De Cervantes nella prigione simpatizzò subito con Veneziano che pure parlava e scriveva bene la lingua spagnola. Pure piacque a De Cervantes quanto Veneziano aveva scritto nel suo lavoro Celia, una scrittura intrisa di patimenti struggenti d’amore. Nell’ozio della reclusione, i due prigionieri scrivevano poesie. A quel periodo risalgono i due sonetti che De Cervantes dedicò a Bartolomeo Ruffino, “anteposti al di lui lavoro Sopra la desolazione della goletta e forte di Tunisi e la “epistola poetica a Matteo Velazquez”. Pure di quel periodo sono le dodici ottave composte “in omaggio alla Celia; ottave queste che nel 1861, l’Alceri pubblicò nelle Opere del Veneziano ma di cui soltanto un certo ispanista, Eugenio Mele, (nel suo saggio De Cervantes y Veneziano edito nella ‘Rivista de Archivio Bibliotecas y Museos’ del 1924) ci ha dato il testo esatto”. Secondo il Cocchiara, che si rifà al Mele, “risalgono a qualche mese prima di quando lo stesso De Cervantes tentò l’ultima fuga, infruttuosa come le precedenti”. Accompagnava quelle ottave una missiva nella quale De Cervantes scriveva parole di lodi al Veneziano e si dichiarava un “amigo” e “servidor”. Sin qui dalla fonte di Giuseppe Cocchiara.

Vennero, in seguito, divulgati altri scritti su Veneziano, scritti che dicono (non sempre condotti alla luce di consultazioni di fonti attendibili) della sua grande fama in Italia e all’estero, della sua vasta opera, prevalentemente in lingua siciliana, di cui Celia resta la più nota e ricca, di circa 300 componimenti. In essa vennero identificate alcune figure muliebri: una nipote, la vice regina di Sicilia, Isabella La Turri e Franceschella Porretta. Dopo quel rientro in Sicilia nel 1579, festeggiato, come sopraccennato, Veneziano subì - come De Cervantes, una volta libero - altre amare vicende. Venne imprigionato nel 1588 per aver divulgato un libretto osteggiante il governo. Morì nel 1593, in seguito ad uno scoppio di una polveriera, nel carcere di Castello a Mare (Palermo), all’età di 50 anni. Era nato a Monreale nel 1543.

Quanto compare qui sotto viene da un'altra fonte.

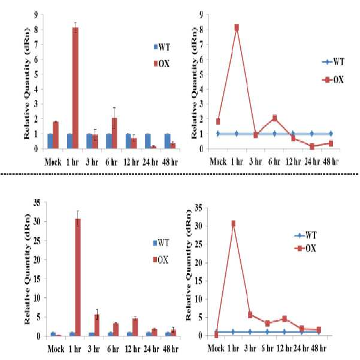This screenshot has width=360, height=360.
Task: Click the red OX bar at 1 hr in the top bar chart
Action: tap(75, 88)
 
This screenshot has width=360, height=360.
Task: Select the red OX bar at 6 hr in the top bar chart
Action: tap(114, 133)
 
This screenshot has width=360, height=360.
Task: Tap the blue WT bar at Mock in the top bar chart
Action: tap(50, 141)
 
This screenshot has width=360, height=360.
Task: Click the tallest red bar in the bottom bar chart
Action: tap(78, 277)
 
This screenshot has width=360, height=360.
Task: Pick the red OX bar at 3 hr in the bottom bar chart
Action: tap(97, 325)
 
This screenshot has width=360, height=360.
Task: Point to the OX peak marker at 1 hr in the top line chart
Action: tap(237, 28)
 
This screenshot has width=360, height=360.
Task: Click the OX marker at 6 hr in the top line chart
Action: tap(274, 118)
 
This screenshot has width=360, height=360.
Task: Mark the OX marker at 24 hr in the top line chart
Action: tap(312, 146)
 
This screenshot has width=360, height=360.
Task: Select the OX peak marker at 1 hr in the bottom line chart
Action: tap(233, 223)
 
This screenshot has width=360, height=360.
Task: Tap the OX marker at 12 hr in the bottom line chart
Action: tap(285, 319)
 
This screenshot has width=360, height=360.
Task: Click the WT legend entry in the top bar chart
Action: tap(162, 47)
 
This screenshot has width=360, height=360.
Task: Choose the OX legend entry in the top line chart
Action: tap(333, 80)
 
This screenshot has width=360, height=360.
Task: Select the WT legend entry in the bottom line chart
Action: tap(305, 235)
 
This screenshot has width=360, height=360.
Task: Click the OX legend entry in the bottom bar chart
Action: tap(161, 260)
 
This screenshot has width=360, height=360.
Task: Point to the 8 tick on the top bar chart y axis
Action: tap(36, 29)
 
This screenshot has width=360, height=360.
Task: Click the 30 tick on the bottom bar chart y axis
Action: tap(37, 222)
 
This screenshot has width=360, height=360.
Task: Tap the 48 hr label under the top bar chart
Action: tap(170, 162)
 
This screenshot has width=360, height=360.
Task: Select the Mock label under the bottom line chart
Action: tap(216, 349)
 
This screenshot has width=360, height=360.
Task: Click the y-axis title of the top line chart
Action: tap(194, 83)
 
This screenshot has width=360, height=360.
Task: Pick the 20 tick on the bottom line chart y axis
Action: tap(198, 262)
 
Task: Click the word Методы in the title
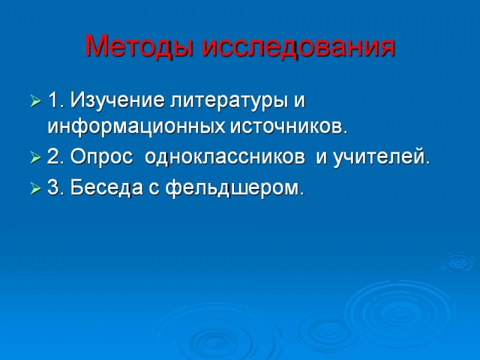[139, 46]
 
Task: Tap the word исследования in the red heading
[298, 46]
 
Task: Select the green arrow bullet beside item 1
[35, 101]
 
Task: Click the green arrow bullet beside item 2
[35, 158]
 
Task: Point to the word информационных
[137, 127]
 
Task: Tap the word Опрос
[101, 158]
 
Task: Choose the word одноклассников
[225, 157]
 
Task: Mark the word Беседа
[107, 187]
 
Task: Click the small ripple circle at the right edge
[458, 262]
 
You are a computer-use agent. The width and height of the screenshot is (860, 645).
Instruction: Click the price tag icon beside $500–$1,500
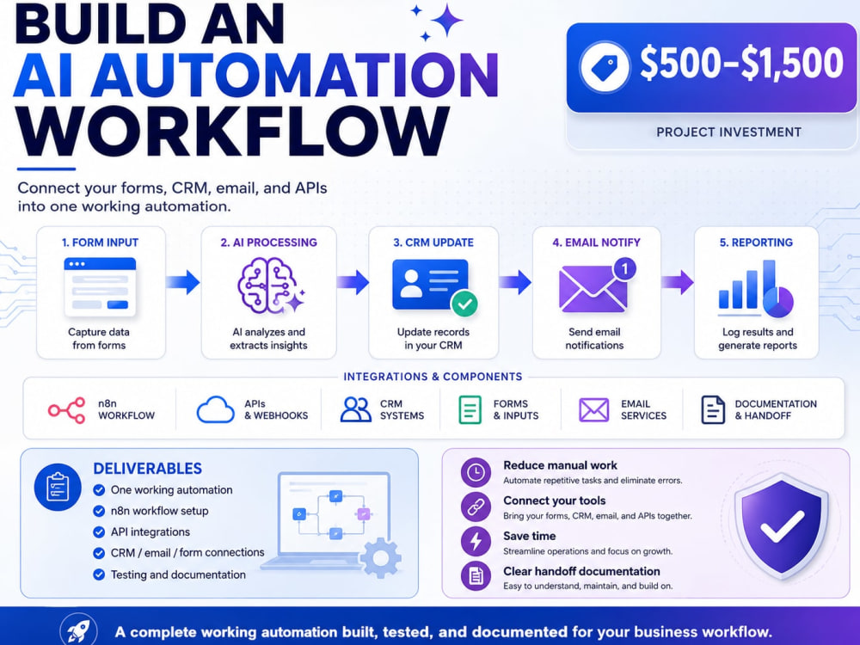tap(605, 67)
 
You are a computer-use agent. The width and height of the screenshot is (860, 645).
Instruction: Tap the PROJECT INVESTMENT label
tap(729, 132)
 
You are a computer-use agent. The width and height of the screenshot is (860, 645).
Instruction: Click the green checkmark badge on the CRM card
tap(464, 304)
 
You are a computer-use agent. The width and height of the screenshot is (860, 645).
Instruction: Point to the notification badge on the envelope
tap(624, 268)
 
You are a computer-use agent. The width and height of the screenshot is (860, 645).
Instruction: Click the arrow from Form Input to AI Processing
tap(182, 282)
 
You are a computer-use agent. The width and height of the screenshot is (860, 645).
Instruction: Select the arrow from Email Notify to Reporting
tap(678, 282)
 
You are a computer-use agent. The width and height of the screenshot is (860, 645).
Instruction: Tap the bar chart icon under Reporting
tap(756, 289)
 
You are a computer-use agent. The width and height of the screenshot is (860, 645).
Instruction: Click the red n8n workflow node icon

Si accennava ad altri scritti sull’uomo. Aurelio Rigoli, studioso di tradizioni polari e di altro sulla sua Sicilia, nel 1967 dedicò un testo al Veneziano dal titolo Ottave. Scrissero altri sull’uomo, come Leonardo Sciascia, Vincenzo Consolo e Aldo Gerbino. Quest’ultimo in Sicilia poesia dei mille anni (Caltanissetta, 2001) dedicò sette pagine al Veneziano con la riproduzione di alcuni testi poetici in dialetto siciliano e rispettive traduzioni. Un gran lavoro, nel quale viene ricordata l’opera Antonio Veneziano, a firma di U. A. Amico, edita a Firenze da Barbèra nel 1894.

Matteo Steri, bibliofilo, fondatore dell’ “Archivio Concetto Marchesi” a Cardano al Campo, vuole sapere che cosa in vero dicono quelle 12 ottave che De Cervantes dedicò a Veneziano. Mentre vive un’ attesa ansiosa spera che qualche ispanista volga nella nostra lingua quelle ottave dello spagnolo per ricavare un opuscolo ed editarlo. Quelle ottave vogliono dire certamente qualcosa di rilevante in quanto lo stesso De Cervantes ne aveva inserito una settantina di versi nella commedia El trato de Argel.

Ci chiediamo, infine, se giova riscoprire questo uomo dalle scritture pregevoli, non coincidenti - ma non è una colpa - con la sua vita tempestosa. Rispondiamo che giova, in quanto si può bene intendere quanto Veneziano e il suo compagno “di ventura e sventura” De Cervantes avessero interpretato una epoca di grave crisi che aveva investito il mondo europeo. Allora maledettamente come adesso.